A few months ago some guy found discarded storage devices full of medical data for sale in Belgium. No data that is recorded on media you do not control is safe.

SOC-2 auditing, which both Anthropic and OpenAI have done does provide some verification
That's interesting, how do I get access to those audits/reports given I'm just an end-user?
You can fill the form here, https://trust.openai.com/
The audit performed by a private entity called "Insight Assurance"?

Why do you trust it?

Oh, so now EVERYTHING is fake unless personally verified by you in a bunker with a Faraday cage and a microscope?

You're free to distrust everything. However, the idea that “I don’t trust it so it must be invalid” isn’t an solid argument. It’s just your personal incredulity. You asked if there’s any verification and SOC-2 is one. You might not like it, but it's right there.

Insight Assurance is a firm doing these standardized audits. These audits carry actual legal and contractual risk.

So, yes, be cautious. But being cautious is different than 'everything is false, they're all lying'. In this scenario, NOTHING can be true unless *you* personally have done it.

What are is this problem from? What areas in general did you find useful to create such benchmarks?

May be instead of sharing (and leaking) these prompts, we can share methods to create one.

Think questions where there is a ton of existing medical research, but no clear answer yet.
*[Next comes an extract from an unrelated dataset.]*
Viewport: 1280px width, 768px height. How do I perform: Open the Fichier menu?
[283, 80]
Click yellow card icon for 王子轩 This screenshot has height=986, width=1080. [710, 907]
There are a dozen alzheimer's questions you could for example ask which would require it to pull in a half dozen contradictory sources into a plausible hypothesis. If you have studied alzheimer's extensively it is trivial to evaluate the responses. One question around alzheimer's is one of my goto questions. I am testing its ability to reason.
Can God create something so heavy that he can’t lift it?
There's so much text on this already, it's unlikely to be even engaging any reasoning. Or specifically, if you got a few existing answers from philosophy mashed together, you wouldn't be able to tell it apart from reasoning anyway.